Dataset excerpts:
* * * * * * * * *
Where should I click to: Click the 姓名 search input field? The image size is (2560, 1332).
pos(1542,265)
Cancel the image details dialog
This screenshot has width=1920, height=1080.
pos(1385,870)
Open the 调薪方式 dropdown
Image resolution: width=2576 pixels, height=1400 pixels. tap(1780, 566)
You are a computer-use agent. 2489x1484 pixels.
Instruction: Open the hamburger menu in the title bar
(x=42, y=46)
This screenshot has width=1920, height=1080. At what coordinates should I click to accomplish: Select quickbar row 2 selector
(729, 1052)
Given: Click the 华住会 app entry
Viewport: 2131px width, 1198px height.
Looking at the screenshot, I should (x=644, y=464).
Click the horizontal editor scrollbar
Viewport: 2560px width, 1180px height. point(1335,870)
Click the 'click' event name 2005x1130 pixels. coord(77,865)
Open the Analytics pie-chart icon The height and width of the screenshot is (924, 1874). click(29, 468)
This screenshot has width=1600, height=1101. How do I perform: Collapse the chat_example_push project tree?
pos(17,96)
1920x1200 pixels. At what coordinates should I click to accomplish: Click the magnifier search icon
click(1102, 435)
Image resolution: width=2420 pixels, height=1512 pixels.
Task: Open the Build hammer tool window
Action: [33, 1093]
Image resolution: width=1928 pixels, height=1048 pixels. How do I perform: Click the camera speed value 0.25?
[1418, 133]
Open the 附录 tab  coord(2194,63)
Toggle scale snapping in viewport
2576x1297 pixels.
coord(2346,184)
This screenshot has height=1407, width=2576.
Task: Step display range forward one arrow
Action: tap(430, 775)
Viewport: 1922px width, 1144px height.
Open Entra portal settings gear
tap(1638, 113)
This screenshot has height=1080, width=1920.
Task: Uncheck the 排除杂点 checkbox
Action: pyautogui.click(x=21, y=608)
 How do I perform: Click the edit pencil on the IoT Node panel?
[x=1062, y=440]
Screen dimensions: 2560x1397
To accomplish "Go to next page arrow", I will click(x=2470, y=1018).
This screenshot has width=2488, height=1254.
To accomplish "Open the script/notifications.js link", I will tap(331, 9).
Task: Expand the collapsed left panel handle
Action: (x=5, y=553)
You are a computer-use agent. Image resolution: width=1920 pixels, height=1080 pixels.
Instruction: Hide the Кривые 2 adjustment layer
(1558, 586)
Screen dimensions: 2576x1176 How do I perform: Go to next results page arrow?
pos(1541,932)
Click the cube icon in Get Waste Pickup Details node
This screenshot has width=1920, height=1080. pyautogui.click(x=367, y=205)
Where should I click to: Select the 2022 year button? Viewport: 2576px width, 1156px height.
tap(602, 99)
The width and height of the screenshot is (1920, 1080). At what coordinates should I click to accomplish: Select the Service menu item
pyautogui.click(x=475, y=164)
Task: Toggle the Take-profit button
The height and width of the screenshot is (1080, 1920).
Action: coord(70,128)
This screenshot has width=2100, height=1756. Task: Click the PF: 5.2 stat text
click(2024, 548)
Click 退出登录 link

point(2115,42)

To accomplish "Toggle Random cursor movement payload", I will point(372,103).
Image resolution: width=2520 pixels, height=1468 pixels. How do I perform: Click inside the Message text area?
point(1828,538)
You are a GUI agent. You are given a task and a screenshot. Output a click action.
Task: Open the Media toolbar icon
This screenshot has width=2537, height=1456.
* * * * * * * * *
▶ _Task brief_
Could you output exactly the lines from the one containing "The height and width of the screenshot is (1080, 1920)." to the end of the entries above, both included, and no others?

▶ _Written response_
The height and width of the screenshot is (1080, 1920).
Action: coord(70,128)
This screenshot has width=2100, height=1756. Task: Click the PF: 5.2 stat text
click(2024, 548)
Click 退出登录 link

point(2115,42)

To accomplish "Toggle Random cursor movement payload", I will point(372,103).
Image resolution: width=2520 pixels, height=1468 pixels. How do I perform: Click inside the Message text area?
point(1828,538)
You are a GUI agent. You are given a task and a screenshot. Output a click action.
Task: Open the Media toolbar icon
This screenshot has width=2537, height=1456.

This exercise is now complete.